Dados Bibliográficos

AUTOR(ES) Z. Oguz
AFILIAÇÃO(ÕES) University of Edinburgh
ANO 2025
TIPO Artigo
PERIÓDICO cultural geographies
ISSN 1474-4740
E-ISSN 1477-0881
EDITORA Annual Reviews (United States)
DOI 10.1177/14744740251326900
ADICIONADO EM 2025-08-18

Resumo

Conceived as an analog environment to early Mars, Lake Salda, a large, shallow tectonic lake located in southwestern Turkey, known for its stunningly clear azure waters, white sands, and unique geomorphological formations, is one of the few known lakes on Earth that scientists believe contain carbonates and depositional features like those found at the Jezero Crater on Mars.

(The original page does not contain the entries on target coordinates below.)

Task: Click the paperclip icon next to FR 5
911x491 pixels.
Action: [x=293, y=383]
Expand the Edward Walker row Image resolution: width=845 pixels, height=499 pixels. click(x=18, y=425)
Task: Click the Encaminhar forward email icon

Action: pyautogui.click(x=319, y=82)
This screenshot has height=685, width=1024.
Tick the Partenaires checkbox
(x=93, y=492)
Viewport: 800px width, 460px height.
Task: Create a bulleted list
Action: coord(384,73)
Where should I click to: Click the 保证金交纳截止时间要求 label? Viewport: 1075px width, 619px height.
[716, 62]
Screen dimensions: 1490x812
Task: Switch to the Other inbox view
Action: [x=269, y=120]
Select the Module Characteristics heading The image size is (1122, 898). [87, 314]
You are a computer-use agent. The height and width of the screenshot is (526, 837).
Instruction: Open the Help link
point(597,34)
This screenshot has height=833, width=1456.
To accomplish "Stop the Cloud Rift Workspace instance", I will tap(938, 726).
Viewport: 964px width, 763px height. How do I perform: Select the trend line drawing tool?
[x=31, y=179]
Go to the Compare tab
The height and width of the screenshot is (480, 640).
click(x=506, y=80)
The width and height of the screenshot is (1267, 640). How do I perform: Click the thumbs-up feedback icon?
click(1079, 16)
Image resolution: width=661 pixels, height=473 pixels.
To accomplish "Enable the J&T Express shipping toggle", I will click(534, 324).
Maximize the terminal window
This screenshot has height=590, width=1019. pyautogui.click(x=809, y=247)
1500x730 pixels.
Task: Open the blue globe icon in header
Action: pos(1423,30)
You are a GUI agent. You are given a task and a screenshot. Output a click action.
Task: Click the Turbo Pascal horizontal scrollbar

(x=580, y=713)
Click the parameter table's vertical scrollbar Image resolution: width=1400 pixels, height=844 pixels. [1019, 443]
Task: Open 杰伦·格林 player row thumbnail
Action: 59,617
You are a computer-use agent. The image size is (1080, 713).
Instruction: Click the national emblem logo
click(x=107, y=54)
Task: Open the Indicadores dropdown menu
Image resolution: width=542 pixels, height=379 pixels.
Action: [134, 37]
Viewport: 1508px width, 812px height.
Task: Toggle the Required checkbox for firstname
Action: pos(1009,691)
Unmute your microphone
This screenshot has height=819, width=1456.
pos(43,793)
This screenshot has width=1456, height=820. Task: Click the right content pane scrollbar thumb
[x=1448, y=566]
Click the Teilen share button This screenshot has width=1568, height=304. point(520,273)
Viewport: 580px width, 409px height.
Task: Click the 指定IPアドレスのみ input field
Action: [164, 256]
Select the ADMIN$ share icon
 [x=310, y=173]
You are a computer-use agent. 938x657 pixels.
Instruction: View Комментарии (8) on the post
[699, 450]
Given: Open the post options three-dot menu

Between 2020 and 2021, NASA's geobiologists studied microbial fossils in Lake Salda to prepare for the Mars 2020 Perseverance mission, which aimed to search for ancient life on Mars. This extended photo essay pushes against dichotomies of familiar and alien, relation and separation, past and present, in order to trace the weird encounters and disjointed temporalities that characterize the biogeological and geopolitical relations and separations between Mars and Earth. In doing so, the essay points at the impossibility of working through a logic of past/present, geological/astronomical, and familiar/alien dichotomies, and a cosmic demand for facing ambiguity and disjointed, even anachronistic temporalities when it comes to non-anthropocentric imagination about life and living on other planets. In the disjointed temporal, political, and biogeological relations, or modes of time-telling between Salda and Jezero, where agnostic musings over life and anachronistic political relations might flourish, we might find weird openings. The juxtaposed trajectories of the blue and red planets force us to confront our assumptions regarding life and non-life, past and present, possible and impossible.